Après que le président Lula a proposé une interdiction des plateformes de paris en ligne au Brésil, alors que le pays fait face à une épidémie de jeux d’argent, les marchés de prédiction non réglementés pourraient en pâtir. Les analystes s’accordent à dire que ces plateformes opèrent dans une « zone grise » car aucune loi spécifique ne les encadre.
Le président Luiz Inácio Lula da Silva a récemment promis de lutter contre l’industrie du jeu en ligne au Brésil.
Lors de la Journée internationale des femmes, Lula a évoqué cette problématique, affirmant que ces plateformes avaient lourdement pesé sur les familles brésiliennes. Il a déclaré :
« Un autre drame frappant les ménages brésiliens est la dépendance au jeu. Bien que la plupart des addicts soient des hommes, la facture retombe sur les femmes : l’argent pour la nourriture, le loyer, l’école, et les enfants disparaissent sur un écran de téléphone portable. »

Lula a ensuite annoncé que les casinos en ligne étaient interdits, affirmant qu’il était inutile de laisser le jeu entrer dans les foyers et remplir les familles de dettes via les téléphones mobiles. Il a conclu en disant qu’il travaillerait avec le Congrès et le pouvoir judiciaire pour empêcher les plateformes de paris en ligne de détruire les familles.
Alors que les premiers marchés de prédiction ont été réglementés en tant que valeurs financières par l’équivalent brésilien de la SEC, d’autres marchés de prédiction décentralisés, comme Polymarket et des alternatives locales telles que Previas et Palpitada, fonctionnent déjà, et certains pensent qu’ils pourraient être classés comme plateformes de paris à l’avenir.
Claudia Yoshinaga, coordinatrice du Centre d’études financières de la FGV EAESP, partage cette inquiétude. Elle a confié à Valor Econômico que les marchés de prédiction font face à une problématique clé : ils peuvent être considérés comme des paris, soumis à une réglementation similaire et sous la supervision du ministère des Finances via la Secrétariat des Prix et des Paris.
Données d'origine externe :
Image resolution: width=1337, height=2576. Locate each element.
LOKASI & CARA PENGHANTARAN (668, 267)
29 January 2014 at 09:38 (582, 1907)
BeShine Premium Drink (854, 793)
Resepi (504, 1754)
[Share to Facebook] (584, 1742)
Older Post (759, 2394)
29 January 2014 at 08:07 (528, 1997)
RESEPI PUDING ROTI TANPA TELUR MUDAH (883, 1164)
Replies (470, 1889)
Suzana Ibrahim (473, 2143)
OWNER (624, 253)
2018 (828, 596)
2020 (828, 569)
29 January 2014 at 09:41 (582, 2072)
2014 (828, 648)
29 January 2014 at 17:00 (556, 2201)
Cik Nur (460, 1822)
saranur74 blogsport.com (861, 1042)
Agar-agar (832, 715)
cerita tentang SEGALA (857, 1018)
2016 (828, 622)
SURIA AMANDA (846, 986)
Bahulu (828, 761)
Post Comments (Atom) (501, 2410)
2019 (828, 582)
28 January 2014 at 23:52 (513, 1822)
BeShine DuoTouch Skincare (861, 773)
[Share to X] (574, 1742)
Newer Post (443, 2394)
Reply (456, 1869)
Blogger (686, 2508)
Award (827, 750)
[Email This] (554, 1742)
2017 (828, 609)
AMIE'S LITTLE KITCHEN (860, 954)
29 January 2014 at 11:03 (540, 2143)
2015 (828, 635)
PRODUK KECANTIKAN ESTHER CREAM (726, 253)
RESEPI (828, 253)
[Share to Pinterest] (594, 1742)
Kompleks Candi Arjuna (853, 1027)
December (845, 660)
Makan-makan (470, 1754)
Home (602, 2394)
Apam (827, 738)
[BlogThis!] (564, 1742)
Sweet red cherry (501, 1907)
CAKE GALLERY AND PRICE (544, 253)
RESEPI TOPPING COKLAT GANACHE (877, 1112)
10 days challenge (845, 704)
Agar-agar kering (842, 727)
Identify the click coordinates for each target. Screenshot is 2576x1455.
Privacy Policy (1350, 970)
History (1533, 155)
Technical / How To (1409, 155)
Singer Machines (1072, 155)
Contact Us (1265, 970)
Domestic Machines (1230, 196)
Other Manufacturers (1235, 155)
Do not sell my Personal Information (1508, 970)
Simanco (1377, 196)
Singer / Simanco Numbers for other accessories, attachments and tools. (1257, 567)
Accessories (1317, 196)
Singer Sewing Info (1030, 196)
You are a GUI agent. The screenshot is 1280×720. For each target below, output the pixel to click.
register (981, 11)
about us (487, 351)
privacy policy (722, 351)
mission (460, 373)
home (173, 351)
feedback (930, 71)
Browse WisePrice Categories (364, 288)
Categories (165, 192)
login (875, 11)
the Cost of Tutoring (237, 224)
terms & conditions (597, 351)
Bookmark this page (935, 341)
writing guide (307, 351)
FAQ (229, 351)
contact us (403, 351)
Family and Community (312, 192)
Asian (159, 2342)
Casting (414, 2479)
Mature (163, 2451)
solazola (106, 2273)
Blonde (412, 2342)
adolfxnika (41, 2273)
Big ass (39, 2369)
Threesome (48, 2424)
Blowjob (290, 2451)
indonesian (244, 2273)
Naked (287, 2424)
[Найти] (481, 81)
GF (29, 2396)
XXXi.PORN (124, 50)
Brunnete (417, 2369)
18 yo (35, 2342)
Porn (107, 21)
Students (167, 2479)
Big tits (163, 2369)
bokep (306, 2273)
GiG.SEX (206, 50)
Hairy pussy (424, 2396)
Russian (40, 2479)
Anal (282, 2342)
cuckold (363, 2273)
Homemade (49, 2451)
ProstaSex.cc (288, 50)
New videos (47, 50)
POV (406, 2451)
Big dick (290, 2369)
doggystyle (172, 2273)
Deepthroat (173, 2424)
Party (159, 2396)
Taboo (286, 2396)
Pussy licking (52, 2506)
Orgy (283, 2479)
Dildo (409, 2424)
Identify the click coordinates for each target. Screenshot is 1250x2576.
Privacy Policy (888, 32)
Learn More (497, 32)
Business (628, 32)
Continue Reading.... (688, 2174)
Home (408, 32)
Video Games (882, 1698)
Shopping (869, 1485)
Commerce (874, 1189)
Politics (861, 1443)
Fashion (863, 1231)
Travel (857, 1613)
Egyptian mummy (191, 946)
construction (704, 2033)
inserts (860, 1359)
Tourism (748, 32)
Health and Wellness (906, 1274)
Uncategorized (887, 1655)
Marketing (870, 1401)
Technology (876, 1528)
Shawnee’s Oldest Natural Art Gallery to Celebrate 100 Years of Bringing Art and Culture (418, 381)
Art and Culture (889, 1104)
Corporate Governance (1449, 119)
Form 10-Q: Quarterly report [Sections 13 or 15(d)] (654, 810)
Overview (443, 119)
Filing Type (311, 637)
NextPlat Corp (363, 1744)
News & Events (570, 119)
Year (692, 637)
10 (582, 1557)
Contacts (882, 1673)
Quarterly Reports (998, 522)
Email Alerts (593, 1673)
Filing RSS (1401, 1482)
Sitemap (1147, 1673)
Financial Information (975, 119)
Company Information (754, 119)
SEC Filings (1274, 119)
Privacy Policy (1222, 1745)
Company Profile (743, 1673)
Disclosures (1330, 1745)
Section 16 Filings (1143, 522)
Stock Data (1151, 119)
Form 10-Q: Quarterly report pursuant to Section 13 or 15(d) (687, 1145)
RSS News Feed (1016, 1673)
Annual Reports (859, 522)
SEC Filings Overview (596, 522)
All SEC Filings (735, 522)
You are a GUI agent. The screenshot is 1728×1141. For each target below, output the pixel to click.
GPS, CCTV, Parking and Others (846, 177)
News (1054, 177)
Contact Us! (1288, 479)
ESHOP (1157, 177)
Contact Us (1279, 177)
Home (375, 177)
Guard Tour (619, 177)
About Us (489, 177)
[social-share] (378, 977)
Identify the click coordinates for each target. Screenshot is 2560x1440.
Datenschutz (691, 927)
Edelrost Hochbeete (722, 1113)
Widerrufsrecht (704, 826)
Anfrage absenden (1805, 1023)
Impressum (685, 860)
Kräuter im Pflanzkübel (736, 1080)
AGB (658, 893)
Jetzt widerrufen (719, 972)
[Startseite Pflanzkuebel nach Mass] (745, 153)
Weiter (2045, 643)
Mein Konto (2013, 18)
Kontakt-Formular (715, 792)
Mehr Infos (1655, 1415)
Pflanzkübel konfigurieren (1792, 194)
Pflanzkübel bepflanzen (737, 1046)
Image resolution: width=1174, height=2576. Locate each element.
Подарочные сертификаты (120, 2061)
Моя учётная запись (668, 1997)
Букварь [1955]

Néanmoins, elle souligne que certains produits liés aux marchés financiers ressemblent à des dérivés. Kalshi, qui a récemment conclu un partenariat avec XP Group pour s’étendre au Brésil, introduira d’abord ce type d’événement de prédiction aux investisseurs brésiliens.
D’autres contrats de marchés de prédiction liés à des événements sportifs pourraient se situer dans une zone grise. Lisa Worcman, associée chez Mattos Filho, a insisté sur le fait que les marchés de prédiction devraient être réglementés avant que le secteur ne soit dominé par des acteurs étrangers. « Et rappelons que nous sommes en année de Coupe du Monde et d’élections au Brésil », a-t-elle souligné, en évoquant le potentiel énorme de ces événements pour faire monter en flèche ces plateformes.